━━ DATA TO EXAMINE ━━

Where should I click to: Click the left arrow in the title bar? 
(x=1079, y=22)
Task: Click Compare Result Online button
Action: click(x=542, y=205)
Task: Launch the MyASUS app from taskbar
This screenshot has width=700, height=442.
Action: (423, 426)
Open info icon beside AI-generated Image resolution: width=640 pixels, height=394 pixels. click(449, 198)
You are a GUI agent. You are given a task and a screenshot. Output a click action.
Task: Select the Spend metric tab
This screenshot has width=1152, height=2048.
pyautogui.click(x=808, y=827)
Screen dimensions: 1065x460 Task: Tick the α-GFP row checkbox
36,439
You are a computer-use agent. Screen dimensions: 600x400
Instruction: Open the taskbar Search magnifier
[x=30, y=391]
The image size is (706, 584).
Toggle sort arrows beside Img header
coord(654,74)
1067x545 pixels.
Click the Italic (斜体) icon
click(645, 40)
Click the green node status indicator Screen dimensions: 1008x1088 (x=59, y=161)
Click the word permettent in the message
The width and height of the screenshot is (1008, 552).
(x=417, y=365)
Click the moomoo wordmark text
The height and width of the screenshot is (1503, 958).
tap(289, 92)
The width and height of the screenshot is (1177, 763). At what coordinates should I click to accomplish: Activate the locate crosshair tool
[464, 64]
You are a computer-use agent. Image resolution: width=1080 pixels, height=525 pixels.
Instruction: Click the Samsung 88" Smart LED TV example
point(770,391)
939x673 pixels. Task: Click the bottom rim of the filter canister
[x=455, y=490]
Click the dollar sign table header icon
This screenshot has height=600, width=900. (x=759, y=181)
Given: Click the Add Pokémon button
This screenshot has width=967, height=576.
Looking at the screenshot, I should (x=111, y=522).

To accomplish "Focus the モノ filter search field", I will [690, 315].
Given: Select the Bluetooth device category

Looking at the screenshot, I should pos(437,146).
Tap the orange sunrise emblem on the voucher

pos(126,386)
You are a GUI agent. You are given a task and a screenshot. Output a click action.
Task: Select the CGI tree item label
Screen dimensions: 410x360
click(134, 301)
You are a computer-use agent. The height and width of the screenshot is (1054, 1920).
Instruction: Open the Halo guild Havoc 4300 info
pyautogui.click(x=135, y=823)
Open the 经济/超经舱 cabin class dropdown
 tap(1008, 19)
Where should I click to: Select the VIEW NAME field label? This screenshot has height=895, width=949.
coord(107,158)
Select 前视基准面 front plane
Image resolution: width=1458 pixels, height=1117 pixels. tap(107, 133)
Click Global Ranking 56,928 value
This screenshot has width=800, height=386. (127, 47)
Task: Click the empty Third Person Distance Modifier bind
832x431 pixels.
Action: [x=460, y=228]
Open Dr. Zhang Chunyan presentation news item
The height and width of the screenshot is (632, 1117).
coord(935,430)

━━━

Working through the records above, copy each line in which "computer" is found.

### TASK SOLUTION
You are a computer-use agent. Screen dimensions: 600x400
You are a computer-use agent. Image resolution: width=1080 pixels, height=525 pixels.
You are a computer-use agent. The height and width of the screenshot is (1054, 1920).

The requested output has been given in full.